In all, 63 percent of city boards and commissions are gender balanced, and women make up 42.43 percent of board members. The greatest improvements were on water works boards, planning and zoning boards, and airport boards. However, these boards are still predominantly male with women’s membership making up less than 35 percent.
“The improvements are a positive sign. It means cities are doing a better job following the law and our city government is becoming more representative,” said Kelly Winfrey, interim director of the Catt Center.
The state of Iowa has required all city, county and state boards be gender balanced since 2012. The Catt Center has been conducting its Gender Balance Project since 2014 in an effort to hold officials accountable and measure the effectiveness of the law.
These improvements are good news following the Catt Center’s recent report showing little improvement among county level boards. “Cities have certainly done a better job than counties over the past two years,” noted Winfrey, “but there is still a long way to go before full gender balance is achieved.”

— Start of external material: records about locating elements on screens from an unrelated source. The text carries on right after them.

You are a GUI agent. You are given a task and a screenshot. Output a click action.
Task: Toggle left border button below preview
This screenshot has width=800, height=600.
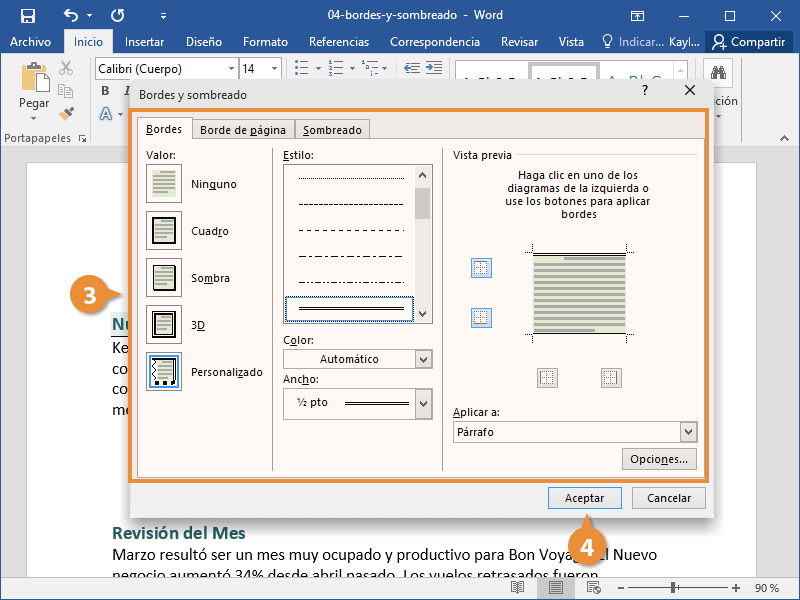point(547,378)
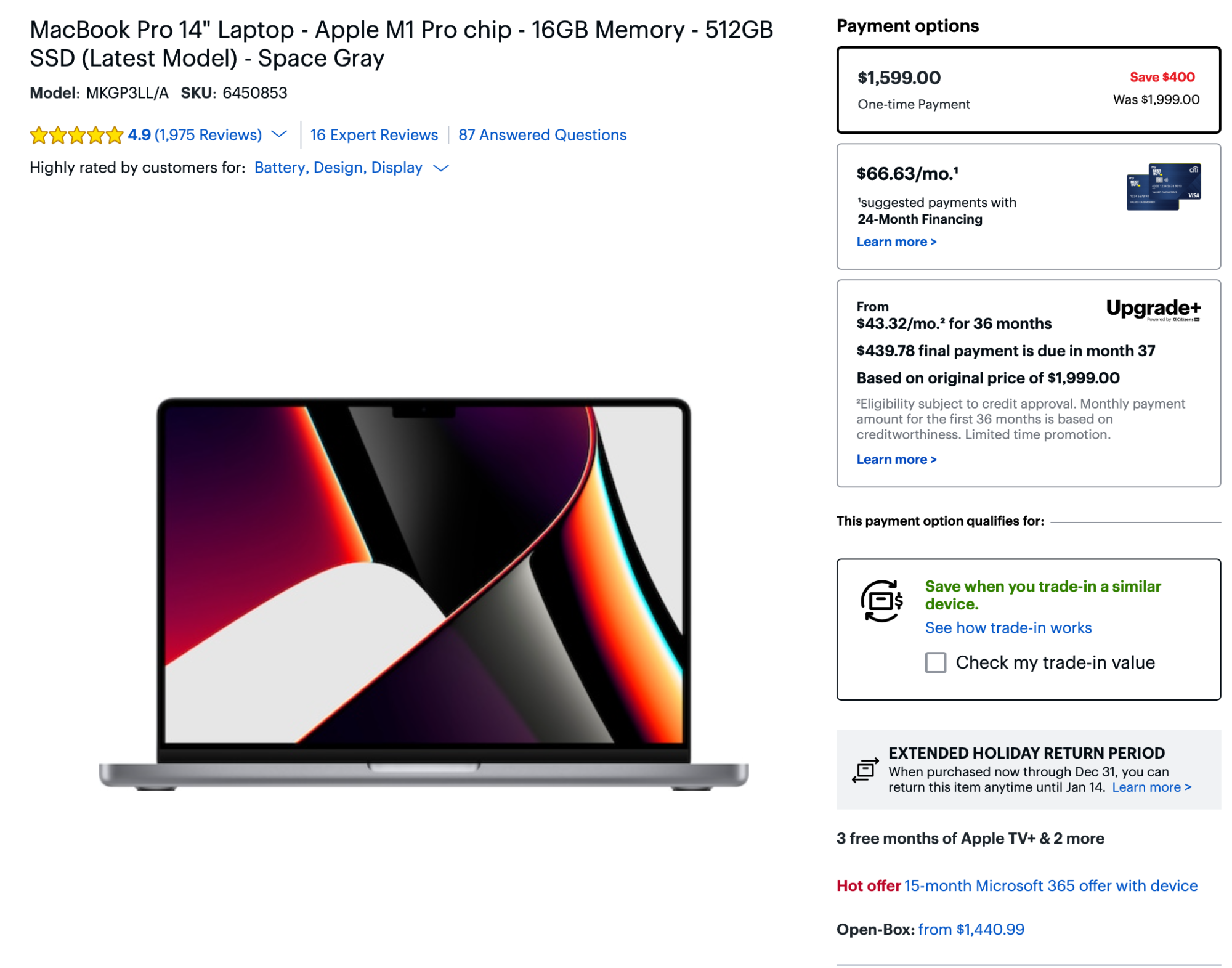This screenshot has width=1232, height=968.
Task: Select the $1,599.00 One-time Payment option
Action: click(x=1028, y=90)
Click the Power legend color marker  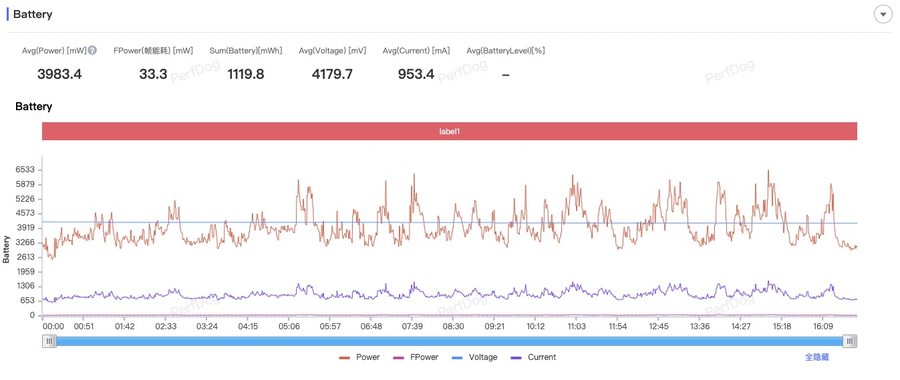click(x=344, y=357)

Cities achieving gender balance on all boards and commissions studied are: Ackley, Altoona, Ankeny, Bedford, Bellevue, Bettendorf, Cedar Falls, Clarion, Clive, Coralville, Corning, Council Bluffs, Elkader, Epworth, Grimes, Guthrie Center, Guttenberg, Independence, Johnston, Lake Mills, Le Mars, Nashua, New London, North Liberty, Onawa, Parkersburg, Peosta, Pleasant Hill, Spirit Lake, Storm Lake, Urbandale, Walcott, Waterloo, Webster City, West Des Moines, Wilton, Windsor Heights and Winterset.
The Catt Center requested information from 211 cities, including all county seats and the 200 most populous cities. Information was gathered from websites when available for cities that did not respond to our request, and 38 cities did not respond or have their board members listed online. The full report is available on the Catt Center’s website.